The results in the simulated scenarios with both spontaneous inspiratory and expiratory muscle efforts (Pmus =-5cmH2O followed by +5cmH2O) were as follows: first, with a mandatory RR lower than the simulated patient’s efforts, the median VT was higher than controlled breathing, but it was lower than the cases observed in the assisted MV when only inspiratory efforts were present in 6 of the 11 ventilator settings. On the other hand, Palv increased significantly above 28cmH2O, and the transpulmonary pressure end of inspiration values was similar to those obtained when only the inspiratory effort was present; second, VT increased significantly in 7 of the 11 settings (median value of 429, maximum 546 and minimum 367) with a mandatory RR higher than the spontaneous one, while the Palv, total PEEP and Palv-Pmus values showed the greatest variation among the simulated scenarios but with median values even lower or similar to those obtained in the situation of lower RR setting with synchronous assisted breathings.

Exercise directions:
Answer these questions from the passage on simulated breathing efforts above.
1. What Pmus values were used for the inspiratory and the expiratory efforts?
2. When the mandatory RR was lower than the simulated patient's efforts, above what value did Palv increase?
3. When the mandatory RR was higher than the spontaneous one, in how many of the 11 settings did VT increase significantly, and what were its median, maximum and minimum values?

Input data:
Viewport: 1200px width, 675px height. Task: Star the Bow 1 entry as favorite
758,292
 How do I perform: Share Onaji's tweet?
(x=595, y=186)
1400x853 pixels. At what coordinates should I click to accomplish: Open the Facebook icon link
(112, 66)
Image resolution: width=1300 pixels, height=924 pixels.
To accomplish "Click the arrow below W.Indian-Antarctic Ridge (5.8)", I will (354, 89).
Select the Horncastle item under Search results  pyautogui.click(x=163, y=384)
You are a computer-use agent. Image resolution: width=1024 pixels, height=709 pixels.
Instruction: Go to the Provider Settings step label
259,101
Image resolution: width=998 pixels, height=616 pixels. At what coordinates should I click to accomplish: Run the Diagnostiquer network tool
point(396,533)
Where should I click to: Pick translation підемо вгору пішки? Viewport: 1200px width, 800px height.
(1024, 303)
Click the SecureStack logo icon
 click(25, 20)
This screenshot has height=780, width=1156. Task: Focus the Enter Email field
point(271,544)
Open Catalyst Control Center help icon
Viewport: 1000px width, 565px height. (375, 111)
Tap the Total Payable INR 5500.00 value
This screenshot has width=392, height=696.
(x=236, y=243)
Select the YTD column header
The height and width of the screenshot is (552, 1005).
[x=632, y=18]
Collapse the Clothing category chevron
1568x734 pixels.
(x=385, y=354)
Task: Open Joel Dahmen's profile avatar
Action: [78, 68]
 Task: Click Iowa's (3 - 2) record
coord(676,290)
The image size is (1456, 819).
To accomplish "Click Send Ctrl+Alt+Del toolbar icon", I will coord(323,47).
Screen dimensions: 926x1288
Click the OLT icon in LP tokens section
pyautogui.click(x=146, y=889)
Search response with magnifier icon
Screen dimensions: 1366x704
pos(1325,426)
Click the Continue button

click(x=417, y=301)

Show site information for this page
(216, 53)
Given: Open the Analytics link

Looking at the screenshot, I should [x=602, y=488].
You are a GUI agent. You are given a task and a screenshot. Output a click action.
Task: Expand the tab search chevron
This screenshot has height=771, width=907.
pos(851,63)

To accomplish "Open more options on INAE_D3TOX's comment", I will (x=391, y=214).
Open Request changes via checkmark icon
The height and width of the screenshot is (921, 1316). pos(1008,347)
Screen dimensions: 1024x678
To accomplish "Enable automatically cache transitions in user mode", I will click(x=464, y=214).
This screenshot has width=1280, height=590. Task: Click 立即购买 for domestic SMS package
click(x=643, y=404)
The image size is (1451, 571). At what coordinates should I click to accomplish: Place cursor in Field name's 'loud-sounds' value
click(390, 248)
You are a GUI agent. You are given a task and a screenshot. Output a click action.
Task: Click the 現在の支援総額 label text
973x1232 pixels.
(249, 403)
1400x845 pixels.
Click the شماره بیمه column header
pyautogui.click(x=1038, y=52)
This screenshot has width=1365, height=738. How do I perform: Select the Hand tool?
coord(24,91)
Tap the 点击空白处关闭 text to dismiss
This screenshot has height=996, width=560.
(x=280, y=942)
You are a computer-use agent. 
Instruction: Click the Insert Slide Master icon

Answer space:
1. The inspiratory effort was -5 cmH2O, followed by an expiratory effort of +5 cmH2O.
2. Palv increased above 28 cmH2O.
3. VT increased significantly in 7 of the 11 settings, with a median of 429, a maximum of 546 and a minimum of 367.